Türkiye’nin, Orta Doğu ülkeleri içerisinde en fazla su potansiyeline sahip ülke olduğu söylenebilir. Türkiye sınırları içerisinde hiçbir yerleşim yerinin su sorunu yaşamamasıyla birlikte Irak ve Suriye’nin de su ihtiyacı önemli ölçüde karşılanır. Suyun her zaman medeniyetleri doğurduğu, geliştirdiği yadsınamaz bir gerçektir. Bu nedenledir ki Türkiye toprakları üzerinde yüzyıllar boyunca farklı medeniyetler yaşayıp gelişmiştir. Türkiye doğal kaynaklar açısından da oldukça zengin bir ülke konumundadır. Türkiye sınırları içerisinde; zengin bor kaynakları, linyit, boksit, demir, bakır, fosfat ve krom yatakları bulunur (Atalay, 2011). Türkiye komşularına göre tarımda önde gelen bir ülkedir. Türkiye engebeli ve yüksek bir ülke olsa da tarım yapılacak verimli ovalar bulunmaktadır. İklimin de bu kadar çeşitli olması Türkiye açısından tarım ürünlerinin çeşitliliğini artıracak bir şans olmuştur. Tahıl ürünleri, meyve sebze çeşitlerinden sanayi bitkilerine kadar birçok temel ihtiyaca dayalı ürünlerin Türkiye topraklarında rahatlıkla üretilebildiği söylenebilir.

Türkiye, bilinen jeopolitik teorilerinden Mackinder’in Kara Hâkimiyeti Teorisi’ne göre Kalpgâhın yani merkezin bitişiğinde ilk kenar kuşağın önemli bir noktasında bulunmaktadır. Yine Spykman’ın bahsedilen Kenar Kuşak Teorisinde önemli gördüğü iç kenar bölgesinde yer alır (Kaya, 2017, s.10). Bu bahsedilen teorilerde önemli görülen yerlere sahip olacak ülkelerin dünyaya hâkim olacağı

gerçeğinden hareketle, Türkiye’nin dünyaya sahip olmayı arzulayan tüm devletlerin iştahını kabartacak güzellikte olduğu ileri sürülebilir. Türkiye’nin bulunduğu topraklar üzerinde kurulan farklı medeniyetler, gelişebilmek varlıklarını devam ettirebilmek adına boğazlar üzerinde egemenlik kurma gereği ve isteği duymuşlardır. Boğazlar dünya ülkeleri arasında her zaman için bir çekişme nedeni olmuştur (Atalay, 2011). Çünkü İstanbul ve Çanakkale boğazları, Karadeniz ve Rusya’nın soğuk bölgelerinden sıcak bölgelere açılan bir kapıdır (Kaya, 2017, s.9). Bu boğazlara sahip olan Roma ve Osmanlı devletlerinin ömürlerine bakıldığında boğazların devletlerin varlıklarını sürdürmesinde ne kadar etkili olduğu söylenebilir.

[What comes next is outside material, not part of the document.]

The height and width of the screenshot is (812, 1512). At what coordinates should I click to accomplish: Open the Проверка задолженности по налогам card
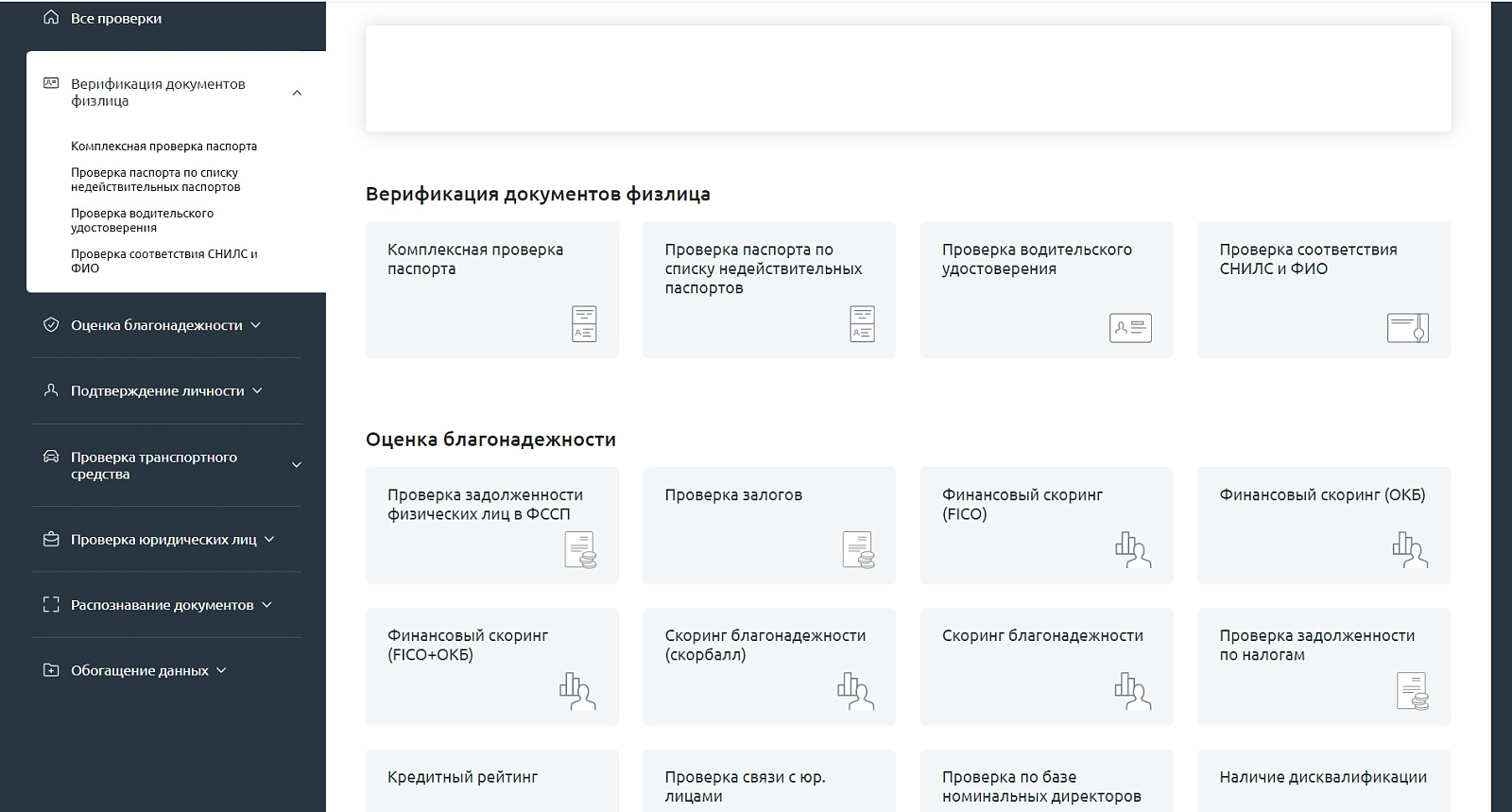pos(1323,666)
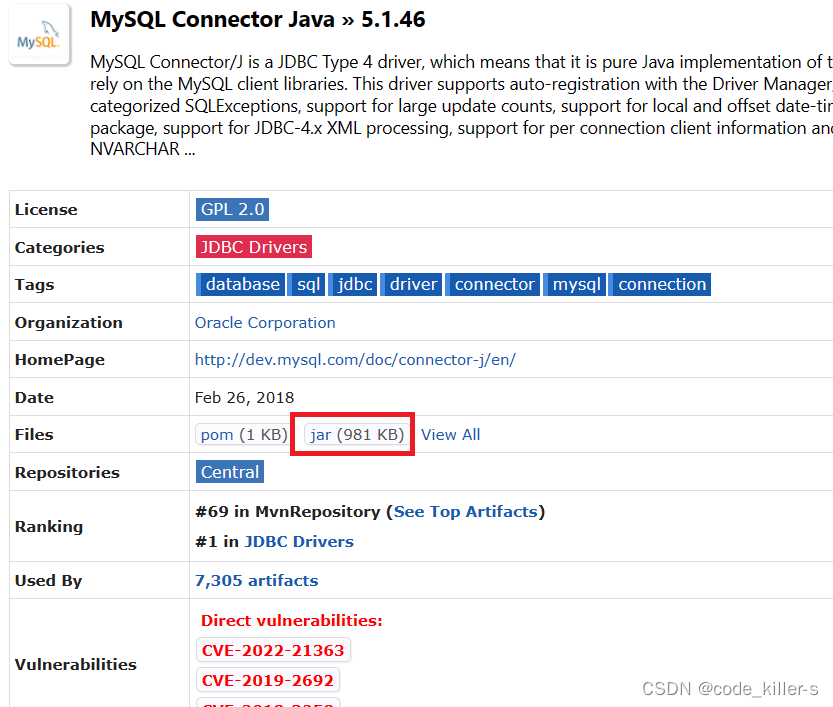Visit the dev.mysql.com homepage link

tap(355, 359)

“Boğazların kilit konumunu çok iyi kavrayan Napoleon Bonaparte, 7 Temmuz 1807 yılında Çarlık Rusya’sı ile Tilsit Antlaşması’nı imzalayarak müttefik haline gelmesine rağmen, Rusya’nın Boğazlarla ilgili isteklerine “Boğazlara hâkim olan, dünyaya hâkim olur.” cevabını vererek bir uzlaşma sağlayamamıştır” (Pithon;2010; Kaya, 2017). 16.

yüzyıl Fransız yazarlarından Petrus Gyllius ise “İstanbul Boğazı, bütün diğer boğazlardan üstündür, çünkü iki denizi ve iki dünyayı tek anahtarla açmaktadır ifadesini kullanmıştır” (Kaya, 2017, s.9).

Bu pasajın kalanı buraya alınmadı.